## Begin Dataset rows

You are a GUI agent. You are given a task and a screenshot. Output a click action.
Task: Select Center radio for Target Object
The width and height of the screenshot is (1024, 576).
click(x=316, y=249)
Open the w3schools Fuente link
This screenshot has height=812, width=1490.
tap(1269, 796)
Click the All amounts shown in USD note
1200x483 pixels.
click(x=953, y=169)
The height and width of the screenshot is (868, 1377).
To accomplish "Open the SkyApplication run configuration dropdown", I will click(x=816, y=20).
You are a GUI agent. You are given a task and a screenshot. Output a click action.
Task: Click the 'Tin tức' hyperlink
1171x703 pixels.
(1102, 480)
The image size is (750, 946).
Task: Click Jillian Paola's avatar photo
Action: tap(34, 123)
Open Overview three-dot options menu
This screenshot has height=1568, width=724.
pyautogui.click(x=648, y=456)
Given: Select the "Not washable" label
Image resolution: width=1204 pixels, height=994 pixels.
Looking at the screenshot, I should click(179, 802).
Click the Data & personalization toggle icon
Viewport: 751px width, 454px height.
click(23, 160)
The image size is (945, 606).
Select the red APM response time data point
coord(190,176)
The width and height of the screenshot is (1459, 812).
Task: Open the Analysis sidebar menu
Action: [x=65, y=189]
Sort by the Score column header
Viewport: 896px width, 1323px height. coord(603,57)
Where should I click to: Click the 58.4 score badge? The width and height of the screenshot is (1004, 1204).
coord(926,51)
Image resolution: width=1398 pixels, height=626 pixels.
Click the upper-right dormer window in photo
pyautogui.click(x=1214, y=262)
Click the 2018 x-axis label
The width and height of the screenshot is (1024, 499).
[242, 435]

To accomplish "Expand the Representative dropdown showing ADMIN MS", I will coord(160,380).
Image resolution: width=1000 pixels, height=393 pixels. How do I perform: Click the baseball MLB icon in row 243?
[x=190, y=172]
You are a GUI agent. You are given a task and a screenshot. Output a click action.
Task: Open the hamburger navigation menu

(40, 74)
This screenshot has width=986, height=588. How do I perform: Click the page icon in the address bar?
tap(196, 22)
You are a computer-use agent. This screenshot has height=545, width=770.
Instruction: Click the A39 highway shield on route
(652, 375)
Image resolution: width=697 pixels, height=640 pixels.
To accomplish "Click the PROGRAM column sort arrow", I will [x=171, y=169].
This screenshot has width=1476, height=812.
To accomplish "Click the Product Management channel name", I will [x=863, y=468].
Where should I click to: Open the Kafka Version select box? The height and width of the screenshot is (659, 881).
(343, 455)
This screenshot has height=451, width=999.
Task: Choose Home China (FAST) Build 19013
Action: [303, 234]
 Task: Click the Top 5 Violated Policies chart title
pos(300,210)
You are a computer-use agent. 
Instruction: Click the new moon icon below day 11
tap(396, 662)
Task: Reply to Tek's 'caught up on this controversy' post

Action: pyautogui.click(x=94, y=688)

## End Dataset rows

Identify every line in the data above that contains the string "Instruction", and copy each one.

Response below:
Instruction: Click the A39 highway shield on route
Instruction: Click the new moon icon below day 11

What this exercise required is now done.